The chamber’s Nairobi chapter said although firms are naturally in competition, they should have joint mechanisms to discuss risks that could irredeemably hurt them.

“They should co-operate in information sharing, peer review and self-regulation to warn them of potential pitfalls and minefields before these translate to losses,” said Nairobi Chapter chairman Richard Ngatia.

He spoke in the wake of financial tribulations facing Nakumatt, which has been Kenya’s largest retail chain by number of outlets.

Nakumatt now faces liquidation after the High Court last week threw out a petition seeking to appoint a receiver manager.

In a better environment, creditors could have helped avert the current challenges facing the supermarket. More than 50 companies have joined a court petition seeking to declare the retailer insolvent.

Mr Ngatia said had there been forums to share information on the prevailing business environment, the debt woes facing Nakumatt could have been avoided.

The retailer’s experience, he added, should serve as a lesson to businesses to approach issues of mutual interest in a more structured and regulated way.

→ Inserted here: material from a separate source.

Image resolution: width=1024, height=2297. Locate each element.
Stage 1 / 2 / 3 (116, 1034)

The retail chain owes creditors between Sh30 billion and Sh40 billion. Top creditors include dairy company Brookside (Sh457 million), furniture distributor Redstar International (Sh261 million), Kisima Management (Sh201 million), dairy processor New KCC (Sh290 million), Kenindia Insurance (Sh167.2 million) and Nexus Holdings (Sh103 million).

Others include Chania Veterinary Distributors (Sh97.9 million), Kevian (Sh90.2 million) and Haco Industries (Sh71.8 million).

“If the creditors, who had first suffered the pain of non-payment, had ventilated their frustrations within a structured institutional framework, other businesses would have been more careful in dealing with Nakumatt,” said Mr Ngatia.

Last week, the Competition Authority of Kenya (CAK) halted the planned merger of Nakumatt Holdings with Tuskys Supermarkets, saying Tuskys’ shareholders should first resolve internal wrangles.

CAK said the objector, who is a shareholder in Tusky’s Supermarkets, had raised issues relating to ownership of the supermarket, its financial status and viability of the intended transaction.

“It is prudent for Tuskys Supermarkets shareholders to resolve their disputes first,” said CAK.

But Tuskys continues to take over shop space vacated by Nakumatt, with the latest being in  Kisii and Kisumu, adding to its network of 57 branches in Kenya and seven in Uganda.

The country’s supermarket sector is, however, among the most attractive for long-term investors in sub-Saharan Africa, according to analysts at financial advisory firm StratLink in their latest monthly update.

Besides Tuskys, South Africa retailer Shoprite is eyeing the business gap left by Nakumatt.

Mr Ngatia  noted that organisations that do not comply with statutory regulations, apply minimum standards of corporate governance and honour their contractual obligations must be flagged out at the earliest opportunity.

“….so that anyone dealing with them exercises extreme caution and otherwise takes measure to mitigate any losses that may result from that engagement. It should be possible to save the retailer and retain the value in the brand before it is too late. This is an idea whose time has come,” he said.